Starter home prices are growing almost seven times faster than renter incomes, according to Zillow, which makes saving for a down payment even more challenging for first-time homebuyers.
If an average renter household saves 10 percent of his or her income, it would take about six years and five months to save enough for a 20 percent down payment on today’s typical starter home, worth about $148,500. That’s a year longer than it would have taken five years ago, according to a recent Zillow analysis.
“Without the equity from a previous home sale, first-time homebuyers face more challenges in coming up with a down payment,” Zillow economic data analyst Nicole Bachaud said in a release. “In a housing market where prices are rising at record rates, especially when compared to renter incomes, the ever-increasing sum of a 20 percent down payment can feel out of reach. The good news is that buyers who want to take advantage of today’s low mortgage rates can do so without putting a full 20 percent down. Most conventional mortgages allow as little as 3 percent to 5 percent. That lower upfront payment comes with higher monthly payments, but the opportunity to build equity can outweigh those extra costs for many.”

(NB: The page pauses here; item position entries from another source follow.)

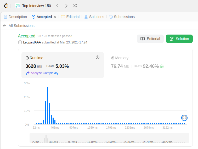198x149 pixels.
Task: Click the tallest bar in runtime histogram
Action: coord(48,106)
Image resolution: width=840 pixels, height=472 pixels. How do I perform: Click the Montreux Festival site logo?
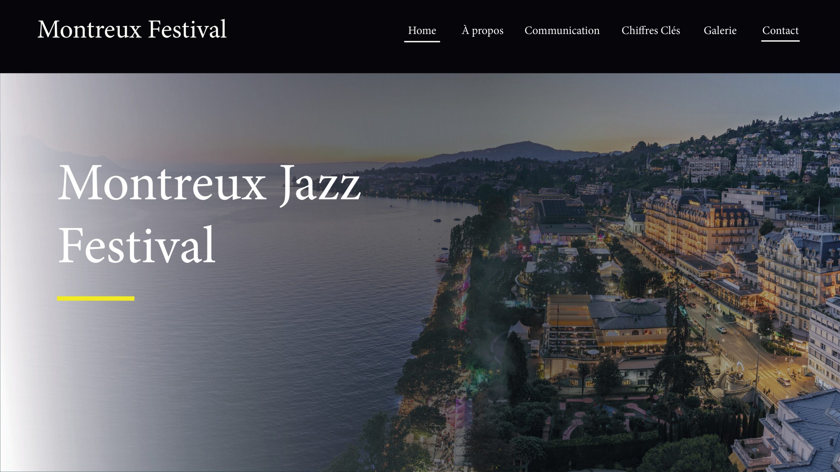coord(132,30)
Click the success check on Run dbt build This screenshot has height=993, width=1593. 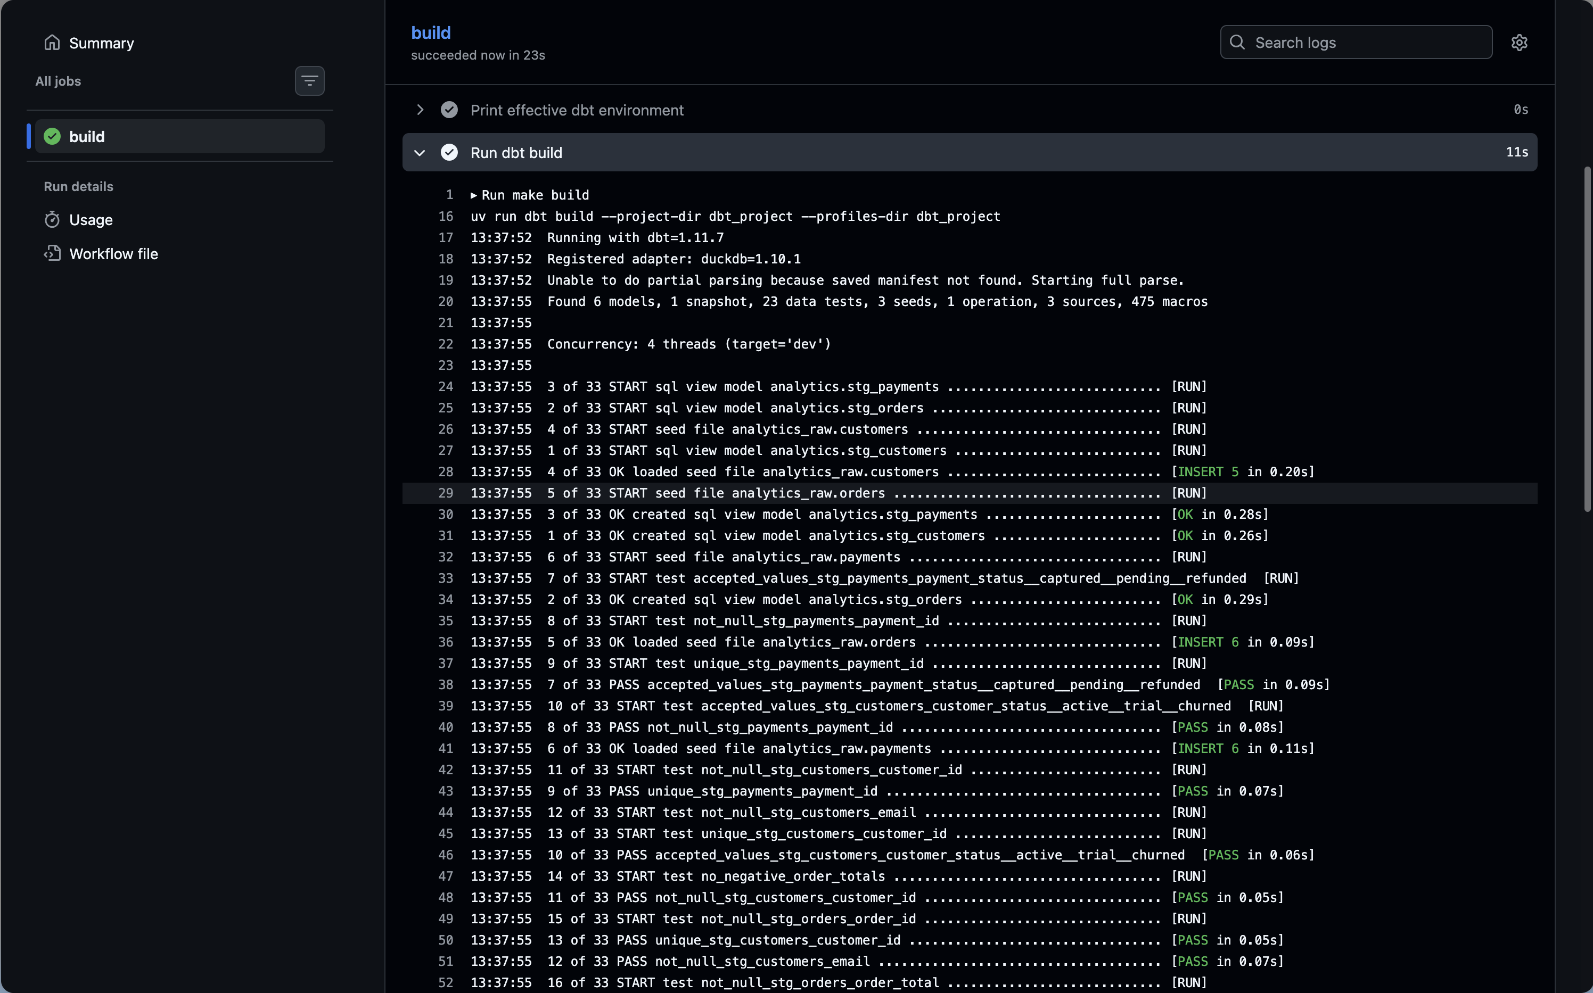pyautogui.click(x=449, y=152)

Home prices continue to rise. As of May, homes priced in the bottom third of a given metro area were growing faster than the typical mid-market home in 42 of the 50 largest metro areas, according to Zillow’s analysis. The company forecasts a 14.9 percent home price appreciation over the next year, meaning renters would need to save an another $369 a month just to keep up.
Renters in California face the biggest hurdle. San Francisco home prices are so high that it would take 17 years and five months ― 11 years longer than the national average ― to save enough to put 20 percent down on a local starter home. It would take even longer in Los Angeles and San Diego. Among the top 50 metro areas, renters in Birmingham, Ala., Memphis and Detroit could save the fastest, according to Zillow.